When you reach the records, transcribe each one exactly.

Content starts

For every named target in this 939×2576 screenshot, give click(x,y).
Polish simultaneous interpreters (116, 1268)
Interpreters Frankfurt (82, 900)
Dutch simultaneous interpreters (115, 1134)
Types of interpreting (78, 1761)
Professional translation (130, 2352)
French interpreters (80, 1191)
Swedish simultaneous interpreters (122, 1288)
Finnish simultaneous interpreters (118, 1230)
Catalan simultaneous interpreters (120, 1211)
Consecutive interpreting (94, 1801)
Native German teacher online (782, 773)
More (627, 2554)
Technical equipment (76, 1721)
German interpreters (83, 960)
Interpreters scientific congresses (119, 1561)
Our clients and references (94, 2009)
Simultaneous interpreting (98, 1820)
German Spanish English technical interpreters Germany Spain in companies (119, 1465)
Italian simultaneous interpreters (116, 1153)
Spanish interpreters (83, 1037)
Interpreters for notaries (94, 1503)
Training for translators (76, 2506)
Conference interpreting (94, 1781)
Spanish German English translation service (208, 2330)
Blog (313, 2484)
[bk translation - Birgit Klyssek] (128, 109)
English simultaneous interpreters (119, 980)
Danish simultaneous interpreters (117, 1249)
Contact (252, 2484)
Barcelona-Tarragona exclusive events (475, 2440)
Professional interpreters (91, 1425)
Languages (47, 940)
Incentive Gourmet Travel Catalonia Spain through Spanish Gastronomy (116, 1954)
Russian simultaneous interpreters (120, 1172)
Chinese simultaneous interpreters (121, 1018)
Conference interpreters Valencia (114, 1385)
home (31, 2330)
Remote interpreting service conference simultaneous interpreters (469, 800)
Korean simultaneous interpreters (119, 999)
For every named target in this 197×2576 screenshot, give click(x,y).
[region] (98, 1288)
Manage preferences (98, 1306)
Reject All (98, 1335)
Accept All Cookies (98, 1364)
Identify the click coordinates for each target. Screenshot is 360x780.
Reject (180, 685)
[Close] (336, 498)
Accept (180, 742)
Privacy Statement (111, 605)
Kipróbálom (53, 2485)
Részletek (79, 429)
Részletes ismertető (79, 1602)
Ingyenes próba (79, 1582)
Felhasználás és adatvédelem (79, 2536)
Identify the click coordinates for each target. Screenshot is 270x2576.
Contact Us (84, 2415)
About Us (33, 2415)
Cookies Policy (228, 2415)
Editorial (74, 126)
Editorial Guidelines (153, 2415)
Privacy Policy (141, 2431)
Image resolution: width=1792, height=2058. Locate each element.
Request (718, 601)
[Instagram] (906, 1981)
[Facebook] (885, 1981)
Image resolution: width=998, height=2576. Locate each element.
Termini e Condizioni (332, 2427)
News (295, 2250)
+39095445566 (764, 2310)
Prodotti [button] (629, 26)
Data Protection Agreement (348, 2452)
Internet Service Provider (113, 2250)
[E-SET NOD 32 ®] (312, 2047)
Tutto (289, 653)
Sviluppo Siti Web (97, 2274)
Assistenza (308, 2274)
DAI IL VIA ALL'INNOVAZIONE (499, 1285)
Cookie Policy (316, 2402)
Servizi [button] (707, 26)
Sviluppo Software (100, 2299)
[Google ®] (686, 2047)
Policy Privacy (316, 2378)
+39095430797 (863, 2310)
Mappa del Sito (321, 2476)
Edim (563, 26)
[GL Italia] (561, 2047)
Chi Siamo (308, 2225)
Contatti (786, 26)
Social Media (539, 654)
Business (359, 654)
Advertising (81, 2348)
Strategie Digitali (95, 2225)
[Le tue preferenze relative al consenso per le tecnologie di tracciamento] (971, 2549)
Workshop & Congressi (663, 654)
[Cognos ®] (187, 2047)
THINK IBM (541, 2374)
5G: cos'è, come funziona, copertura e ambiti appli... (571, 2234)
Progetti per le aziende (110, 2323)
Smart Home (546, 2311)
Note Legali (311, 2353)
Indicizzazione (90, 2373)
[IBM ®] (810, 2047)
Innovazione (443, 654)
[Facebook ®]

Content ends

Your response —
For every named target in this 939×2576 screenshot, give click(x,y).
Polish simultaneous interpreters (116, 1268)
Interpreters Frankfurt (82, 900)
Dutch simultaneous interpreters (115, 1134)
Types of interpreting (78, 1761)
Professional translation (130, 2352)
French interpreters (80, 1191)
Swedish simultaneous interpreters (122, 1288)
Finnish simultaneous interpreters (118, 1230)
Catalan simultaneous interpreters (120, 1211)
Consecutive interpreting (94, 1801)
Native German teacher online (782, 773)
More (627, 2554)
Technical equipment (76, 1721)
German interpreters (83, 960)
Interpreters scientific congresses (119, 1561)
Our clients and references (94, 2009)
Simultaneous interpreting (98, 1820)
German Spanish English technical interpreters Germany Spain in companies (119, 1465)
Italian simultaneous interpreters (116, 1153)
Spanish interpreters (83, 1037)
Interpreters for notaries (94, 1503)
Training for translators (76, 2506)
Conference interpreting (94, 1781)
Spanish German English translation service (208, 2330)
Blog (313, 2484)
[bk translation - Birgit Klyssek] (128, 109)
English simultaneous interpreters (119, 980)
Danish simultaneous interpreters (117, 1249)
Contact (252, 2484)
Barcelona-Tarragona exclusive events (475, 2440)
Professional interpreters (91, 1425)
Languages (47, 940)
Incentive Gourmet Travel Catalonia Spain through Spanish Gastronomy (116, 1954)
Russian simultaneous interpreters (120, 1172)
Chinese simultaneous interpreters (121, 1018)
Conference interpreters Valencia (114, 1385)
home (31, 2330)
Remote interpreting service conference simultaneous interpreters (469, 800)
Korean simultaneous interpreters (119, 999)
For every named target in this 197×2576 screenshot, give click(x,y).
[region] (98, 1288)
Manage preferences (98, 1306)
Reject All (98, 1335)
Accept All Cookies (98, 1364)
Identify the click coordinates for each target. Screenshot is 360x780.
Reject (180, 685)
[Close] (336, 498)
Accept (180, 742)
Privacy Statement (111, 605)
Kipróbálom (53, 2485)
Részletek (79, 429)
Részletes ismertető (79, 1602)
Ingyenes próba (79, 1582)
Felhasználás és adatvédelem (79, 2536)
Identify the click coordinates for each target. Screenshot is 270x2576.
Contact Us (84, 2415)
About Us (33, 2415)
Cookies Policy (228, 2415)
Editorial (74, 126)
Editorial Guidelines (153, 2415)
Privacy Policy (141, 2431)
Image resolution: width=1792, height=2058. Locate each element.
Request (718, 601)
[Instagram] (906, 1981)
[Facebook] (885, 1981)
Image resolution: width=998, height=2576. Locate each element.
Termini e Condizioni (332, 2427)
News (295, 2250)
+39095445566 (764, 2310)
Prodotti [button] (629, 26)
Data Protection Agreement (348, 2452)
Internet Service Provider (113, 2250)
[E-SET NOD 32 ®] (312, 2047)
Tutto (289, 653)
Sviluppo Siti Web (97, 2274)
Assistenza (308, 2274)
DAI IL VIA ALL'INNOVAZIONE (499, 1285)
Cookie Policy (316, 2402)
Servizi [button] (707, 26)
Sviluppo Software (100, 2299)
[Google ®] (686, 2047)
Policy Privacy (316, 2378)
+39095430797 (863, 2310)
Mappa del Sito (321, 2476)
Edim (563, 26)
[GL Italia] (561, 2047)
Chi Siamo (308, 2225)
Contatti (786, 26)
Social Media (539, 654)
Business (359, 654)
Advertising (81, 2348)
Strategie Digitali (95, 2225)
[Le tue preferenze relative al consenso per le tecnologie di tracciamento] (971, 2549)
Workshop & Congressi (663, 654)
[Cognos ®] (187, 2047)
THINK IBM (541, 2374)
5G: cos'è, come funziona, copertura e ambiti appli... (571, 2234)
Progetti per le aziende (110, 2323)
Smart Home (546, 2311)
Note Legali (311, 2353)
Indicizzazione (90, 2373)
[IBM ®] (810, 2047)
Innovazione (443, 654)
[Facebook ®]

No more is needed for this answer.